Don Chapman, the long-time vice-president and general manager of Novell Canada, knew that if he and his team could execute the Clear Channel strategy announced a year ago, that 2002 would become the most significant year under his command.
And, execute they did. Clear Channel is a plan that
will see Novell give up control of several of it high-profile accounts to its reseller partners. The goal of this rejevenated channel was to have 20 partners on board by the end of 2002. By the company’s year end in October, Novell Canada had achieved that target.
For 2003, they are looking to grow the partner base even more.
The plan may have drawn some skepticism, for Novell was not the most channel friendly company in the past. But that changed when Jack Messman became the company’s CEO, said Chapman.
One of Messman’s more famous quotes is: “We need the channel more than anyone in the business. Novell can’t reach all of our customers with our field-sales force. We need other means to get to the customer.”
Besides Messman’s corporate philosophy, Chapman said the infrastructure behind the philosophy had to be in place. To do that Novell produced a partner handbook and developed an extensive amount of training to get partners ready to take charge of these accounts.
“When you look at the corporate strategy and vision, how do you deploy that vision or mission globally? The partners are a key component for doing that strategy,” Chapman said.
Novell partners like what they hear so far.
Geoff Lindorff of GoldTech said: “This is a really exciting time for Novell’s channel. I have no doubt that we will grow more than 20 per cent.

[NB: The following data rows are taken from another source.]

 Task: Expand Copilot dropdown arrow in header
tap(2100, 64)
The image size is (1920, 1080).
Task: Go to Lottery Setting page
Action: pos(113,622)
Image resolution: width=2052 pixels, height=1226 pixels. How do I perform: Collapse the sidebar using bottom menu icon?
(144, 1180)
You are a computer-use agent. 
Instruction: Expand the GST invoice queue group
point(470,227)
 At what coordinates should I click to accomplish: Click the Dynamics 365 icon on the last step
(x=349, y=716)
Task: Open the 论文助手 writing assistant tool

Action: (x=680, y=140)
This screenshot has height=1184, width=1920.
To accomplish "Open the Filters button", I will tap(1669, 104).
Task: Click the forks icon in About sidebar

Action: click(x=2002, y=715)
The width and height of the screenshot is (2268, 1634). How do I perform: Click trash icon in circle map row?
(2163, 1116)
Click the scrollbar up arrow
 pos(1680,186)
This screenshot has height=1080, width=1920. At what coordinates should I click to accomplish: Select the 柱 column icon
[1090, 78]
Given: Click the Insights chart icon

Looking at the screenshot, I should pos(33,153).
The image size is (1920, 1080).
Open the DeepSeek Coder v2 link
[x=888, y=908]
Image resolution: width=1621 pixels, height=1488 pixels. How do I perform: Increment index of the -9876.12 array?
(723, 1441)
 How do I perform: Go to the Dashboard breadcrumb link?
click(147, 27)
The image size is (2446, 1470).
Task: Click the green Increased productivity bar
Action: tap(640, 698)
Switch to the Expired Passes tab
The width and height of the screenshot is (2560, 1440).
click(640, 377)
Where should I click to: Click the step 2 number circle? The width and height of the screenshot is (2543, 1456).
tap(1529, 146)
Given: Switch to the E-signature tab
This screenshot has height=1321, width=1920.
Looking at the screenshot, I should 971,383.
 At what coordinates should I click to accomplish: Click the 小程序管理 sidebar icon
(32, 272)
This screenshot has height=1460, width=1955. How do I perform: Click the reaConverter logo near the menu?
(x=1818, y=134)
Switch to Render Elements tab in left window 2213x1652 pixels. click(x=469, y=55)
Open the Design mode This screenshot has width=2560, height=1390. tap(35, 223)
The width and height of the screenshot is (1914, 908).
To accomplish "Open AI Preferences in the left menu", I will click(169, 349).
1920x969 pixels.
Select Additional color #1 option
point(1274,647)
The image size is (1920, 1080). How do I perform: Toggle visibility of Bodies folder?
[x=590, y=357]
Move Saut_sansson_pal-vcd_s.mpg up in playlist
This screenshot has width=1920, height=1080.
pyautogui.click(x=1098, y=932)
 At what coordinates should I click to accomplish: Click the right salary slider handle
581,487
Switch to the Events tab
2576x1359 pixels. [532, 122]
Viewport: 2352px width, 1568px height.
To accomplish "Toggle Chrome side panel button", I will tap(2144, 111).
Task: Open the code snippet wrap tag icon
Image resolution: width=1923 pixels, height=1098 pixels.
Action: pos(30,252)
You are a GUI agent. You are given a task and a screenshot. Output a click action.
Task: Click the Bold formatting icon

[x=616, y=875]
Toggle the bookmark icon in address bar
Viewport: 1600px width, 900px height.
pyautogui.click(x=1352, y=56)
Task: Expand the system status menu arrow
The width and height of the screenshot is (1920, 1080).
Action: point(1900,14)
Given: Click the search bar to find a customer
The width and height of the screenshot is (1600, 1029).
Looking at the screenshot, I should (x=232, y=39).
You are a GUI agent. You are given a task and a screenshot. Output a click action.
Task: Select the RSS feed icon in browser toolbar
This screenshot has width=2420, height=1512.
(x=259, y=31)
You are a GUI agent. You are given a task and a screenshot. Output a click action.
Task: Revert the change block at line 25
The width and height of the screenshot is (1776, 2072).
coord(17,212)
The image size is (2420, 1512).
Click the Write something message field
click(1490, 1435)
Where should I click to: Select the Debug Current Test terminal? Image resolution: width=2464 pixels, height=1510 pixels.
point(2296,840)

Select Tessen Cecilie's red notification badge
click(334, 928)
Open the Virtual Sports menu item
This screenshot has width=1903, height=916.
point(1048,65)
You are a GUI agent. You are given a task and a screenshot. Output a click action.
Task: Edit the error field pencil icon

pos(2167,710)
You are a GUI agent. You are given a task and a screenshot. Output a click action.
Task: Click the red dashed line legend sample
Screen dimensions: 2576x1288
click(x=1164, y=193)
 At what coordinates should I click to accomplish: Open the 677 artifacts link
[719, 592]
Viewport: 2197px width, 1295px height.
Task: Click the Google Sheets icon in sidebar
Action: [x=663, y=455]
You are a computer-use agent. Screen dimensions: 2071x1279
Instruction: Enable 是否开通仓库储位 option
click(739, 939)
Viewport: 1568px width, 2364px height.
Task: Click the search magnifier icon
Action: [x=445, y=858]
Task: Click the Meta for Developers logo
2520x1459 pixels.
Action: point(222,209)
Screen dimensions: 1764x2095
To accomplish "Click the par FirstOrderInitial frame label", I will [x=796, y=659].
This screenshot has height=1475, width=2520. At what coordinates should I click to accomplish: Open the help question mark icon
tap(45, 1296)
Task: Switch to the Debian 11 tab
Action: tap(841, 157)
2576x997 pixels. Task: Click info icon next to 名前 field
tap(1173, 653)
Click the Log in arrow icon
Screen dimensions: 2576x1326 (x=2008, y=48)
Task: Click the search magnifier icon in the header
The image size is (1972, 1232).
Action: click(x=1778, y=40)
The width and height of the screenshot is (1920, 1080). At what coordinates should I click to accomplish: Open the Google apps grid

This will give us the power to penetrate new markets”
“Novell now allows us to offer more complete solutions to our clients and, of course, a much larger number of clients with the named accounts,” said Carlos Paz-Soldan, long time channel veteran for Tenet Computer Group
“We are well positioned to take over that business and I can see Tenet gaining 30 to 40 per cent growth.”
Novell also made news by announcing:
• ExteNd, which was acquired from SilverStream;
• ExteNd, a suite of tools that can integrate existing information assets;
• Destiny, a Web services roadmap that was started when Novell submitted a universal description, discovery and integration (UDDI) specification to the Internet Engineering Task Force. The UDDI specification could be used in conjunction with a lightweight directory access protocol-based database, such as Novell’s eDirectory;
• And, Nsure, a batch of solutions in the secure identity management portfolio. Novell also struck partnerships with 20 channel partners for Nsure.
“It’s a world without information boundaries where the right people are connected to the right information at the right time,” said Chapman of Novell’s major announcements this year.
One of the obstacles Chapman faced in 2002 was making sure all of Novell’s major partners were ready for the challenge of taking on significant new business.
Education, he said, was the key. “(We needed to) put them in a position to deliver on those solutions.
“In looking at that when you go out and solve customer problems, we knew we had to enhance the capabilities of our partners to be able to go out and solve customer problems,” he said.
Chapman added that partner training will be further enhanced in 2003.
Another goal for 2003 will be to grow by 20 per cent.
“We achieve single digit growth in 2003 ahead of our plan and if you look at the industry we have done very well. Our plan is two-digit growth. That is 20-plus in for 2003 and growth will come from secure identity management ExteNd, consulting services growth and Zen.”
Carv Moore, Novell Americas president has noticed Chapman and the performance of the entire Novell Canada team in 2002. “The channel is extremely important to Novell and we’ve seen particularly strong results in Canada,” he said.
Moore added that the Clear Channel strategy is paying off.